The former Greek Prime Minister, Andreas Papandreou, writes in The Daily Yomiuri, Tokyo, of 19 June 1993, that President Sali Berisha of Albania wants to place the Serbian province of Kosovo under U.N. or NATO control. Papandreou fears that the presence of NATO troops will encourage the Kosovo Albanians to revolt and that the Serbs will fight bitterly to retain the province. He claims that Albania is being supported by Saudi Arabia and Turkey, but that "another consequence of the German leadership of Europe and the Vatican vision of a Catholic Europe" is the revival of ties between Orthodox Serbia, Bulgaria, Romania and Greece. He concludes: "Don't torch Kosovo, otherwise we shall all be in flames."

The German-Vatican assault on the Eastern Orthodox churches and nations is manifested on several levels. Support for Croatian chauvinism, whose genocidal policies in the 1940s evoked no criticism from the Vatican at the time or subsequently, is matched by a new version of the Nazi claim to be defending Western civilization against Eastern barbarism. Willi Claes, the Foreign Minister of Belgium, which is now a German satellite, recently announced at an international seminar that societies where the Western churches prevailed were basically democratic and peaceful, whereas the Byzantine legacy invariably produced communism or despotism. Predictably, the authoritarian nature of all existing Muslim regimes except secular Turkey was left unmentioned.

The Albanians, unlike the Bosnian Muslims, are not Slavs. Kosovo, where the proportion of Albanian Muslims graudally grew to 90%, was the cradle of Serb nationalism, but was subjected to waves of "ethnic cleansing" (of Slavs) since the 15th century. During both World Wars, the German-Austrian-Italian occupiers engaged in such "ethnic cleansing", since the Serbs were their enemies.
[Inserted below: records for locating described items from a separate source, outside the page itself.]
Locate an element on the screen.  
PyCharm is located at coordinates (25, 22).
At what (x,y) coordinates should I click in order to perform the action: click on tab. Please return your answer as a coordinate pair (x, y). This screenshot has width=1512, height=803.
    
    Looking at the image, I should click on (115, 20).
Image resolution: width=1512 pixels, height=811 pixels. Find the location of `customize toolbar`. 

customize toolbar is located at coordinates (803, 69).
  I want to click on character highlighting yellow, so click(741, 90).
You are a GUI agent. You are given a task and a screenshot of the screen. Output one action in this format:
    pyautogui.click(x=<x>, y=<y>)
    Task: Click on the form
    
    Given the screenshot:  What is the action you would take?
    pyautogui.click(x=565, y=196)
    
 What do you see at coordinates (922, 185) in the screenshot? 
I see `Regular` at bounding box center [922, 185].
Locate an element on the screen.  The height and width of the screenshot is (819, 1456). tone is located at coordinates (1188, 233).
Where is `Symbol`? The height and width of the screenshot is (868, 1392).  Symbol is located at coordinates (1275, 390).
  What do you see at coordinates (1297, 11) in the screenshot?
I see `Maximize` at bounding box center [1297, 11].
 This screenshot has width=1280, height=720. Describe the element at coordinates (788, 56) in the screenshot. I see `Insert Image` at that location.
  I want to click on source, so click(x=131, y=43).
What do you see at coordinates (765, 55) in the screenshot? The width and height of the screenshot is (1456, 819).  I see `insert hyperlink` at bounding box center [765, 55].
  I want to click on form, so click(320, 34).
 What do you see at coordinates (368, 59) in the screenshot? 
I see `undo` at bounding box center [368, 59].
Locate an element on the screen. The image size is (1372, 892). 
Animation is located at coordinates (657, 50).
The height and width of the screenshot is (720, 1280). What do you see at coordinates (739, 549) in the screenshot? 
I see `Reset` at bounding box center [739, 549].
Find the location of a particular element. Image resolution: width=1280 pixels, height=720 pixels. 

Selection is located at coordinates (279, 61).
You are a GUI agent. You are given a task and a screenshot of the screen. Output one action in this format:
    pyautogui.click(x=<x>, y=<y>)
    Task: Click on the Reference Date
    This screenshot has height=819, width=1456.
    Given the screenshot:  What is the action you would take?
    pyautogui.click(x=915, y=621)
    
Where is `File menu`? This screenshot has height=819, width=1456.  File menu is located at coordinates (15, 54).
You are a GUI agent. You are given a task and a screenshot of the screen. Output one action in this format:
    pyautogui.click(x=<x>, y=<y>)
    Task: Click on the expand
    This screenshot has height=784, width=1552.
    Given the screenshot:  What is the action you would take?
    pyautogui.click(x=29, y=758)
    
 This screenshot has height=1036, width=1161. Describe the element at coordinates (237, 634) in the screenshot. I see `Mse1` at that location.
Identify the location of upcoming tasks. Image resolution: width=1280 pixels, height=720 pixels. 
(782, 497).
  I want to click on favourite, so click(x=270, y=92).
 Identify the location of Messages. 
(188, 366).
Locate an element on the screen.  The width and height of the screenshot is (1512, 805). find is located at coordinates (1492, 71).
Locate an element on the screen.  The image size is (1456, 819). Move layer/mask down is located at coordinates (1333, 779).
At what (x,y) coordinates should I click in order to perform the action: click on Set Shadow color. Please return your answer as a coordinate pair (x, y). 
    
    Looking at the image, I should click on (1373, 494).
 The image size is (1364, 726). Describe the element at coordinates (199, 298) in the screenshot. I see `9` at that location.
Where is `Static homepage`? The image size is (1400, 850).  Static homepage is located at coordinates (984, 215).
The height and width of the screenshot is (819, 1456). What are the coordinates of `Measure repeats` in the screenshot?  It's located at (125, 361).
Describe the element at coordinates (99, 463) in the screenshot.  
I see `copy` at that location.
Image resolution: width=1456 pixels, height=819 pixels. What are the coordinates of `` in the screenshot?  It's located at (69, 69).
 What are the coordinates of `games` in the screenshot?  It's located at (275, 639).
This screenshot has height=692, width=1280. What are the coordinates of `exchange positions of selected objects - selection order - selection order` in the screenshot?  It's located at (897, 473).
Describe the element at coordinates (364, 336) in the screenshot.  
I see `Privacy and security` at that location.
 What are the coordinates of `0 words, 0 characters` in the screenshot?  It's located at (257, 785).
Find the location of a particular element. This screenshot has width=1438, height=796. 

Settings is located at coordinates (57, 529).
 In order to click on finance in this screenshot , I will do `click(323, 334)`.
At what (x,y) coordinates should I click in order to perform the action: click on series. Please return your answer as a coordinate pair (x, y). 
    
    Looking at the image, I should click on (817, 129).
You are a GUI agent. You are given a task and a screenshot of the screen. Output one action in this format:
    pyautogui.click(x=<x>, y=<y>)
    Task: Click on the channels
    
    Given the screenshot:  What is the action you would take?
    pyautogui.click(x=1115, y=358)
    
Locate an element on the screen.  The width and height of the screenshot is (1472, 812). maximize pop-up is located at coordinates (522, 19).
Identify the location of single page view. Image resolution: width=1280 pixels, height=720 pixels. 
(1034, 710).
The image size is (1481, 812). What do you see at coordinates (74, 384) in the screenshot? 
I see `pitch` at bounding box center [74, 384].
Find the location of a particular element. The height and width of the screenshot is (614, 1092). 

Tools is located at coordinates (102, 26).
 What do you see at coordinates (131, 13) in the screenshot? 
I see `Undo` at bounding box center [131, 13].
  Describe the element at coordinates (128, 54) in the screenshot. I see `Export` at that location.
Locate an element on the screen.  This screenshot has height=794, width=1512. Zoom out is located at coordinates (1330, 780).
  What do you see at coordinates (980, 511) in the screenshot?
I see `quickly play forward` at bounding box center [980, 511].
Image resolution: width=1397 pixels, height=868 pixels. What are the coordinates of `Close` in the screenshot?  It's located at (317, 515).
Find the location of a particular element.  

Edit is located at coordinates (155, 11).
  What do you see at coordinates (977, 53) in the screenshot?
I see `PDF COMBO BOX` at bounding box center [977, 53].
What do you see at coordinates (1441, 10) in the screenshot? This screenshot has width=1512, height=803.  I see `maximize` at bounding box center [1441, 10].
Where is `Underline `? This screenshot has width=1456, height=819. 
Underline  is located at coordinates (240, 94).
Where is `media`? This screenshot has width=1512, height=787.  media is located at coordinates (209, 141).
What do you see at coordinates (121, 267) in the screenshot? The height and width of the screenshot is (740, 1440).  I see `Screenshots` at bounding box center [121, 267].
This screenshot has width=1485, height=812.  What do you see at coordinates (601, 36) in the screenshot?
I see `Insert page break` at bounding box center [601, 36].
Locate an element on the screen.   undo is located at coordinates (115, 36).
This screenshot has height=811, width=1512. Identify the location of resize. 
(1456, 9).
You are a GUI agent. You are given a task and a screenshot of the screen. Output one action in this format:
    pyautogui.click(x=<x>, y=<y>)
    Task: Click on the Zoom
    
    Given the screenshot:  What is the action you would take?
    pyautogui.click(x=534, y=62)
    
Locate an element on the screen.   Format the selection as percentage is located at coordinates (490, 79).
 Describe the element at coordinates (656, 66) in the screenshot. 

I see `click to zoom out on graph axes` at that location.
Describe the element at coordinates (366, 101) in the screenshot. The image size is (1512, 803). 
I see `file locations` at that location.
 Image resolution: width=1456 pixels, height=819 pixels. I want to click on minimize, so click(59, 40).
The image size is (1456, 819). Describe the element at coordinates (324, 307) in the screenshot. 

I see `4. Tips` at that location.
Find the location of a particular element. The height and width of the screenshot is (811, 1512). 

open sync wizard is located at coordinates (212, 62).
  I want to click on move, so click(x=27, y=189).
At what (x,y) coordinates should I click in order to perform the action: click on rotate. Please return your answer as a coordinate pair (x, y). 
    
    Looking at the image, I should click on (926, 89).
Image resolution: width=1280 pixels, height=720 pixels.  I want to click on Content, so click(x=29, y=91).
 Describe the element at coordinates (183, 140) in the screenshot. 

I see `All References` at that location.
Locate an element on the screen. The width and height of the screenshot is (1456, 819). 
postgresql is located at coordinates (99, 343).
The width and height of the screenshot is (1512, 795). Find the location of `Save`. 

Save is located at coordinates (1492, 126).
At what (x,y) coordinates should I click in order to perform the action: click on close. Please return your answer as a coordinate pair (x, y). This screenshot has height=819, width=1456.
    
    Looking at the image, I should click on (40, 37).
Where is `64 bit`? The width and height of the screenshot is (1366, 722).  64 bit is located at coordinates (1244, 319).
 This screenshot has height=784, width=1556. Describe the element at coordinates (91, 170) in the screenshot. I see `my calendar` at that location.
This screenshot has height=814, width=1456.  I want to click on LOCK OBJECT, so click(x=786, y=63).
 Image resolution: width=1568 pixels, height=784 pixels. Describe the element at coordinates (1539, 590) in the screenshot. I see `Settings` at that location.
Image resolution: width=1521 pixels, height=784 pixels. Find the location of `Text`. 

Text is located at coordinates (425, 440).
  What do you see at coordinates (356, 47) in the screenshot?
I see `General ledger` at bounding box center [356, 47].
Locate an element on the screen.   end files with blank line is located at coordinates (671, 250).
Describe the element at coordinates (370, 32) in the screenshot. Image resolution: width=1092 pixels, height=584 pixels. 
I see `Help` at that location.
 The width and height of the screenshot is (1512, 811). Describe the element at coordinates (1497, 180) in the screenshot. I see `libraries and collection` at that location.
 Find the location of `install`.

Tito, whose parents were Croat and Slovene respectively, not only failed to repatriate Albanians illegally settled in Kosovo during World War II to Albania or to facilitate the return of the expelled Serbs but continued the "ethnic cleansing" process, intensifying it in the 1960s and again in the 1970s when his non-alignment policies required the courting of Muslims.

Papandreou is right to assume that Kosovo is a powder-keg only the Serbs can defuse and that the Yugoslav civil war has accented the role of religion as the prime factor in European internal strife - and not only in the Balkans. From the viewpoint of Iran, the Arab states and possibly even Turkey, ethnic considerations have become subsidiary to Islamic considerations.

Due to foolish immigration policies, there are some 15 million Muslims in Europe. Their higher birth rates and further immigration increase their weight steadily, while the number of Europeans in Africa and Asia is dwindling. Muslims are the largest religious minority in France, Germany, Britain and the Benelux states. The number of Muslims in France is approaching 5 million. In Britain, there are already 2 million and more people attend services in mosques than in Christian churches. The creation of a fundamentalist Muslim state in Bosnia has raised the level of Islamic interest in matters European. The facile assumption that during a period of history when agnosticism is on the rise among Christians and Jews, while Islamic fundamentalism is on the rise among Muslims, the latter will want to embrace the culture of the former is false. Western culture is not yet in danger in Europe, but the danger is just around the corner. It will become serious if no steps are taken to avert it. Yugoslavia has been a prime example of Western - and Christian - irresponsibility.